§ **Task statement**
For the entries below, the result should be an exact transcription of the lines from the one with "How do I perform: Collapse" up to and including the one with "You are a computer-use agent. 1600x860", and only those.

(Records from a dataset)

※ ※ ※

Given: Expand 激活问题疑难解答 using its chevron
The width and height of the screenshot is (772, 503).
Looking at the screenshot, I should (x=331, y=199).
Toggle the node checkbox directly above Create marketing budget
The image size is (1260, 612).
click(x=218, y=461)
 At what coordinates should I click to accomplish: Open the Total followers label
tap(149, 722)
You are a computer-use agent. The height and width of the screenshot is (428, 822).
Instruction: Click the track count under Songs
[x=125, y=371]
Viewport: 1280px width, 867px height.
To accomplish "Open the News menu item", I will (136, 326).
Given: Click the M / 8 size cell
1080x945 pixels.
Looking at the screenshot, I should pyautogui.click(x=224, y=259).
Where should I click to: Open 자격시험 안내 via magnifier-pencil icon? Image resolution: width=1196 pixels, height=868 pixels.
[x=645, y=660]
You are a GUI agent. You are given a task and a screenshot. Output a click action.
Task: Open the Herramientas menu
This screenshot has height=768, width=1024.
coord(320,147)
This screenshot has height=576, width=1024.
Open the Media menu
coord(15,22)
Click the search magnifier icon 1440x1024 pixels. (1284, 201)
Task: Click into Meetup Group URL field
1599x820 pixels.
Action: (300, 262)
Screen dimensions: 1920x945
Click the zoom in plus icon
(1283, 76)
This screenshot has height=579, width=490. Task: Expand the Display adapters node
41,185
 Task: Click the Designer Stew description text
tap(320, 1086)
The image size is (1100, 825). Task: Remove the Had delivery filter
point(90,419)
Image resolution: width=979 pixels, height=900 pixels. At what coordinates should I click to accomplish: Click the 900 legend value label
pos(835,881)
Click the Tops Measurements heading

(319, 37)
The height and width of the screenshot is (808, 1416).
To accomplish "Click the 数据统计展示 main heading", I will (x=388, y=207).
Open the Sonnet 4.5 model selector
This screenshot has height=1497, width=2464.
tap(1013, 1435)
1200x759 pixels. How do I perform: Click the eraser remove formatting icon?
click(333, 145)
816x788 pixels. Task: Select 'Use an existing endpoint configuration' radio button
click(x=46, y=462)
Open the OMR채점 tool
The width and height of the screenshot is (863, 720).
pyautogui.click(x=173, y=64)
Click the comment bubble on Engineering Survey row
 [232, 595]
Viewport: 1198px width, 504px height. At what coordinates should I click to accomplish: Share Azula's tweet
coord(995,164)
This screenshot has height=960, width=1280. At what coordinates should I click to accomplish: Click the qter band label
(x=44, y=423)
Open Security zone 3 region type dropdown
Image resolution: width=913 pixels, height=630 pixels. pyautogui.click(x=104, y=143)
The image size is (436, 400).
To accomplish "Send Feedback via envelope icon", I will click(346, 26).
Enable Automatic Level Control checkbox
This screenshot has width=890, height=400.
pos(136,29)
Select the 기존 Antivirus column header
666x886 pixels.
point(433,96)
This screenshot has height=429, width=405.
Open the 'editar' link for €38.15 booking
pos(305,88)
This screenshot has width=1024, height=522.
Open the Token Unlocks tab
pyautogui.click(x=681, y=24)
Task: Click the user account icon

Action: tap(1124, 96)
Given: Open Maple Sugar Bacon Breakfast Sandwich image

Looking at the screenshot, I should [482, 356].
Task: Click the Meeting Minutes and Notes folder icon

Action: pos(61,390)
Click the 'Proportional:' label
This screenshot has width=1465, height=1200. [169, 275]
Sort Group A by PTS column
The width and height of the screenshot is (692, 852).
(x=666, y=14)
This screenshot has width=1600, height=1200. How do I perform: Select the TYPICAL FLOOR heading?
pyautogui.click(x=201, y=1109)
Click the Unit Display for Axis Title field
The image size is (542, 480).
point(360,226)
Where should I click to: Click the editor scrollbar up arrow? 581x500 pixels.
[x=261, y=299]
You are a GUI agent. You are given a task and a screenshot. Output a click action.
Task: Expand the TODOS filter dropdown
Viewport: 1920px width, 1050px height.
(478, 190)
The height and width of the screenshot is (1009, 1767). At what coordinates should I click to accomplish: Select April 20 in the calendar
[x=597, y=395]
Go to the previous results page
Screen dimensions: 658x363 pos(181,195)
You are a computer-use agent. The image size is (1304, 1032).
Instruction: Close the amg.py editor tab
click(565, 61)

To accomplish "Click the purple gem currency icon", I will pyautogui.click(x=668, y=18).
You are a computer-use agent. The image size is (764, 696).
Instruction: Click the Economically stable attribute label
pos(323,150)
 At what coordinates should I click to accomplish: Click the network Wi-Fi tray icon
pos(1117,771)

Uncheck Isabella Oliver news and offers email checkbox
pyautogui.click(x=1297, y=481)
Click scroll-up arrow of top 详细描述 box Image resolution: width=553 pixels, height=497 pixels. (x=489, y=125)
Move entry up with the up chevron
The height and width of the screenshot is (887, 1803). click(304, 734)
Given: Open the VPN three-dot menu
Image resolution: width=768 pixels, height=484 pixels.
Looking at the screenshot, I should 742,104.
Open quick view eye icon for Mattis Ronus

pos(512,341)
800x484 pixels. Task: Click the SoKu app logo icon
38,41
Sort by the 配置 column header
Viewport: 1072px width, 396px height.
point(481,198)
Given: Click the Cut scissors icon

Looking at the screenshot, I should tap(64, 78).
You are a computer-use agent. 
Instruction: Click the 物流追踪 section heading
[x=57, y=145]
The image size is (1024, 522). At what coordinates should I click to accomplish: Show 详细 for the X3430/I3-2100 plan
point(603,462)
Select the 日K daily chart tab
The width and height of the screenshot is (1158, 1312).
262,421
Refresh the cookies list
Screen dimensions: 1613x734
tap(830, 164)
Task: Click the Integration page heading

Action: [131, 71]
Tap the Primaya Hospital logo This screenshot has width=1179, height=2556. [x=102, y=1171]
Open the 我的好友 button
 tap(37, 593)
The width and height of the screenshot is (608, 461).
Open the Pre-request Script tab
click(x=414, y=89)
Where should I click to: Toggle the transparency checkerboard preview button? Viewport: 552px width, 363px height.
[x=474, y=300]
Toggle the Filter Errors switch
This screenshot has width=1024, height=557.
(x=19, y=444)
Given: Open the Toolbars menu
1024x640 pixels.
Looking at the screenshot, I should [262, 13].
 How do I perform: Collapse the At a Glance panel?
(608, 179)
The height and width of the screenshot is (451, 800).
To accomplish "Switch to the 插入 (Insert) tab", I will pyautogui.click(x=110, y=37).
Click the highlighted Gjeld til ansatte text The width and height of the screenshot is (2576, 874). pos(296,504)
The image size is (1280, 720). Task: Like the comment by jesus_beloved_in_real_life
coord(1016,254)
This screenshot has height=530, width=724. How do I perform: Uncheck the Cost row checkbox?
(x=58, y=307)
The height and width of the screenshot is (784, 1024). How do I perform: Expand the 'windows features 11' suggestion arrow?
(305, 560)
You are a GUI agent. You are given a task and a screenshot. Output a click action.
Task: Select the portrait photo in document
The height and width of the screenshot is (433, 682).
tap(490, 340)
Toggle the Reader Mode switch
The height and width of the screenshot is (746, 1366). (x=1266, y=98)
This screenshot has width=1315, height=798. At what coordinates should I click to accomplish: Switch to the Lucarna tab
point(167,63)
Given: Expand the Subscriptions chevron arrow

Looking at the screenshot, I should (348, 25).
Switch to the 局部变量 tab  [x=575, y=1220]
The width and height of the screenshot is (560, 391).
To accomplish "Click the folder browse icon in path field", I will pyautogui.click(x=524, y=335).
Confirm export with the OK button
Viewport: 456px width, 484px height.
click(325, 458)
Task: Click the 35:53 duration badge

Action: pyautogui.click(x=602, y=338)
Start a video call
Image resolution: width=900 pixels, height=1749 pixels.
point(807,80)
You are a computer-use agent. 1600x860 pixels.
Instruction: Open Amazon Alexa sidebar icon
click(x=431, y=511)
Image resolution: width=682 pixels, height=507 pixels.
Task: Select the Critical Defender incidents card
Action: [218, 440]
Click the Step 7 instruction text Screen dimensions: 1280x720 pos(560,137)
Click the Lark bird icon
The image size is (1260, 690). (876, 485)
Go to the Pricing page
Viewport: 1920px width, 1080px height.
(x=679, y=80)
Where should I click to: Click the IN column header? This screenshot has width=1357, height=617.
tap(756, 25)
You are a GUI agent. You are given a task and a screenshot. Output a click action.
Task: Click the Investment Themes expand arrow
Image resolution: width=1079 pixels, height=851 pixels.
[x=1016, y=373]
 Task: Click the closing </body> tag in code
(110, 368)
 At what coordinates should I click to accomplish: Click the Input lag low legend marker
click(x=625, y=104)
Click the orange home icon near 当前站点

※ ※ ※

§ **Final answer**
 How do I perform: Collapse the At a Glance panel?
(608, 179)
The height and width of the screenshot is (451, 800).
To accomplish "Switch to the 插入 (Insert) tab", I will pyautogui.click(x=110, y=37).
Click the highlighted Gjeld til ansatte text The width and height of the screenshot is (2576, 874). pos(296,504)
The image size is (1280, 720). Task: Like the comment by jesus_beloved_in_real_life
coord(1016,254)
This screenshot has height=530, width=724. How do I perform: Uncheck the Cost row checkbox?
(x=58, y=307)
The height and width of the screenshot is (784, 1024). How do I perform: Expand the 'windows features 11' suggestion arrow?
(305, 560)
You are a GUI agent. You are given a task and a screenshot. Output a click action.
Task: Select the portrait photo in document
The height and width of the screenshot is (433, 682).
tap(490, 340)
Toggle the Reader Mode switch
The height and width of the screenshot is (746, 1366). (x=1266, y=98)
This screenshot has width=1315, height=798. At what coordinates should I click to accomplish: Switch to the Lucarna tab
point(167,63)
Given: Expand the Subscriptions chevron arrow

Looking at the screenshot, I should (348, 25).
Switch to the 局部变量 tab  [x=575, y=1220]
The width and height of the screenshot is (560, 391).
To accomplish "Click the folder browse icon in path field", I will pyautogui.click(x=524, y=335).
Confirm export with the OK button
Viewport: 456px width, 484px height.
click(325, 458)
Task: Click the 35:53 duration badge

Action: pyautogui.click(x=602, y=338)
Start a video call
Image resolution: width=900 pixels, height=1749 pixels.
point(807,80)
You are a computer-use agent. 1600x860 pixels.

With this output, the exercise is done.